Innovation in our DNA
“Nurturing innovation is vital to the future of our research enterprise,” said Chancellor Khosla, announcing the recent hire of Paul Roben as associate vice chancellor for Innovation and Technology Commercialization, a new division to promote commercializing new technology, including the creation of startups. Roben, formerly the director of office technology development at the Salk Institute, credits UC San Diego for creating the regional biotech boom through a number of “wildly successful” companies like Cypher Genomics.
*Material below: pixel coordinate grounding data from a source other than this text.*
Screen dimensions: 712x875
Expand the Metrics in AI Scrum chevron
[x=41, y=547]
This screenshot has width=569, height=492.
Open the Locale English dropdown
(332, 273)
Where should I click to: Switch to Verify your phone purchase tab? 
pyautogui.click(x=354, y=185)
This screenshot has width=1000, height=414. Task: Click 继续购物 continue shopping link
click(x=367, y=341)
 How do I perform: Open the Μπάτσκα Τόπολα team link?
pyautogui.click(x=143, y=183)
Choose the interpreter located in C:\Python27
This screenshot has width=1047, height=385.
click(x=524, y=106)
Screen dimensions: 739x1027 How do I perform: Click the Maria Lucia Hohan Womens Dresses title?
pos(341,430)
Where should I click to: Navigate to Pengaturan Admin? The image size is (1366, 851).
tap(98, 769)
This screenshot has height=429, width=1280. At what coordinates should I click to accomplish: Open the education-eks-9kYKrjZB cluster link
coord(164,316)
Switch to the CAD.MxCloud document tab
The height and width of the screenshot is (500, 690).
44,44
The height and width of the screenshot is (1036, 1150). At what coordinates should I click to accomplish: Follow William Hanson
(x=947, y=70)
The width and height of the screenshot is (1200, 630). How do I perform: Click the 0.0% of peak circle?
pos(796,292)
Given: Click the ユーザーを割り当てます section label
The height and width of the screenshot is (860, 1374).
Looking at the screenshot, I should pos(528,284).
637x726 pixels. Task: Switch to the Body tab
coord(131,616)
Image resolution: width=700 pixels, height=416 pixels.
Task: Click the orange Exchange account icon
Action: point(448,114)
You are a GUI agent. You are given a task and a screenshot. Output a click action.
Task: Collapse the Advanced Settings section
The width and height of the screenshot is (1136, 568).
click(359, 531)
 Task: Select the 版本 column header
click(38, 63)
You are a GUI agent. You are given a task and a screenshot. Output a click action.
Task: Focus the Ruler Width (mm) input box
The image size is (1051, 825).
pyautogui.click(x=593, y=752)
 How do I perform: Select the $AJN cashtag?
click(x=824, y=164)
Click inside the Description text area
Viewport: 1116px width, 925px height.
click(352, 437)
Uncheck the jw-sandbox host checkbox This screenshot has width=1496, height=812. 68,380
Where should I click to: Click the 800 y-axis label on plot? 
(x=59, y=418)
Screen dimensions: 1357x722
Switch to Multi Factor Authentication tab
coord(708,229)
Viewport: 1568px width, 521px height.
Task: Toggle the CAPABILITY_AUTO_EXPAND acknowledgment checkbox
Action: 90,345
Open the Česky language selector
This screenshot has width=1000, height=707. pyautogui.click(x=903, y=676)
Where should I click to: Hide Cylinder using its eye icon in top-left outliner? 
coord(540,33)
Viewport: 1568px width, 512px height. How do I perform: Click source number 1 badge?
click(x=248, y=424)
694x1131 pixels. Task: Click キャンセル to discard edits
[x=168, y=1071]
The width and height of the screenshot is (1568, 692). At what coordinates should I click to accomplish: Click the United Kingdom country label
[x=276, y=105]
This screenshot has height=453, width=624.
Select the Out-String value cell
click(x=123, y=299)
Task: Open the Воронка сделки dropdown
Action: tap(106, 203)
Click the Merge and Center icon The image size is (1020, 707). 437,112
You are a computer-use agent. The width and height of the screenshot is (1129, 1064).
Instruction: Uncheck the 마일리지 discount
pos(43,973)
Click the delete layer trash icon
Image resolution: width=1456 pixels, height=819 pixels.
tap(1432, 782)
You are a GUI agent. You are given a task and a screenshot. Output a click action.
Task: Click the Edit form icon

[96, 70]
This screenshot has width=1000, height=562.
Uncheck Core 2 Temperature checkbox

Yet UC San Diego isn’t just getting into the startup world now—it has been supporting innovation and entrepreneurship for decades. The university’s Technology Transfer Office (TTO) just surpassed 20 years as the promoter and facilitator of campus intellectual property to the greater community. At the recent TTO anniversary celebration, Vice Chancellor for Research Sandra Brown called the TTO the place where science is transferred to serve the public, a way of “assisting the innovators and entrepreneurs on campus” by linking them to the greater region. The event was attended by alumni and community leaders across all fields, including San Diego Mayor Kevin Faulconer, who said the city would not be what it is without UC San Diego. As of a January 2015 report, UC San Diego alumni and faculty have launched over 300 startups, garnering nearly $32.7 billion in annual sales.
A good portion of that figure can be attributed to Qualcomm, Inc., arguably the largest business in the region with a historical connection to the university. In his introduction of the Qualcomm founder, Irwin Jacobs, Chancellor Khosla noted how the telecom icon started out as a UC San Diego engineering professor with breakthrough ideas about wireless technology. Jacobs remains closely involved with UC San Diego as a benefactor, mentor and partner, investing in at least seven companies directly from the university.
“I congratulate all of you in the Technology Transfer Office,” Jacobs said in his address at the TTO anniversary event. “The first 20 years of technology transfer have obviously been successful, allowing many companies to start up and bring back benefits to the university. I suspect the next 20 years are going to be even more spectacular.”
The Boon Over the Border
If technology is no longer limited to Silicon Valley, then the innovation community in San Diego can no longer be bound by its borders. San Diego’s most unique advantage is its location, where industry can be aided by cross-border interchange.
Melissa Floca, interim director of UC San Diego’s Center for U.S.-Mexican Studies (USMEX), based at the School of Global Policy and Strategy, says the border adds value that no other entity can. And it’s not about “offshoring” or “nearshoring,” but rather embracing a new regional focus.
“The growth of these industries fuels investment and exports, and is supported by the talent coming out of our universities on both sides of the border,” Floca says. “What differentiates us is our drive to invent and manufacture across the entire region, and our comparative advantage is tied to the highly developed industrial complex just across the border.”
Floca sees USMEX as helping the binational region have clout on the global scale. In addition to housing one of the nation’s largest residential fellowship programs with specific research on Mexico, USMEX partners with the Urban Studies and Planning Program for Frontera Fridays, bringing policy makers and business leaders to the same table in order to understand the connection between the two regional powers, San Diego and Tijuana. USMEX organizes an annual large-scale symposium on relevant issues for both countries, called Mexico Moving Forward.
“We often lack a fact base on issues like the importance of cross-border industries, the binational student population and shared environmental challenges,” says Floca. “USMEX routinely engages in research that contributes to the regional policy dialogue, and helps define the narrative about who we are as a region and what challenges and opportunities we face.”